The Suffolk energy-from-waste facility has been designed to satisfy the stringent standards of the European Union’s current Industrial Emissions Directive.

The gases from the combustion process go through a multi-stage cleaning process. What comes out of the chimney is largely steam, oxygen, nitrogen and carbon dioxide with tiny amounts of pollutants. These are well within the strict levels set by the Environment Agency in the facility’s environmental permit. Monitors at the base of the chimney continuously record and check emission levels and if they start to rise, adjustments are made to the cleaning process. If in the unlikely event they continue to rise, or if the monitoring equipment fails, the facility will automatically shut down. You can see the monitoring information here.


What are the emissions?


Particles, also called particulates, are formed during the incineration process. These are captured in bag filters and form part of the air pollution control residue (APCR) which is taken off site in sealed containers.

Carbon monoxide and VOCs as Total Organic Carbon

High temperatures, a good mix of waste and sufficient air are all needed to achieve complete combustion and limit the formation of carbon monoxide and total organic carbon.

The temperature of the furnace is carefully controlled and additional burners can be used to bring up the temperature if it starts to drop.

A good mix of waste is achieved, initially using the grabber in the bunker, but also on the moving grate in the furnace which keeps the waste moving throughout combustion.

The air flow into the furnace is controlled using fans alongside and underneath the grate.
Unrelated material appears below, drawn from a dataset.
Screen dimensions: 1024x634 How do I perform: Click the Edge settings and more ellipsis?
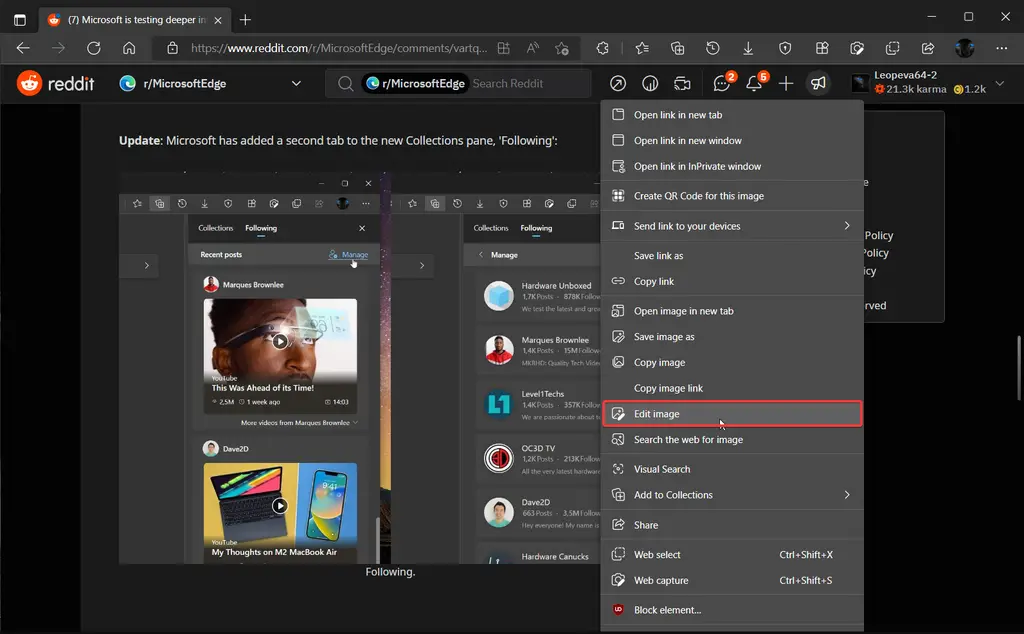pos(1000,48)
Sulphur dioxide and hydrogen chloride

Many of the things we throw away, including batteries and plastics, contain either sulphur or chlorine. These are released into the combustion gases during incineration and react with the air to form sulphur dioxide and hydrogen chloride.

We inject hydrated lime into the process to neutralise these gases and convert them into a solid which can be captured in the bag filters. This excess lime, particulates, salts and carbon dust make up the air pollution control residue, which is taken from the site in sealed containers.

Oxides of nitrogen

Whenever anything is burnt in air, oxides of nitrogen are formed. This is because the air we breathe is made up of nitrogen (78%) and oxygen (21%) which combine during combustion. Nitrogen dioxide and nitrogen monoxide are known as oxides of nitrogen or NOx.

To control these in the combustion process, we inject urea into the furnace, which reacts with the oxides of nitrogen to produce nitrogen and water.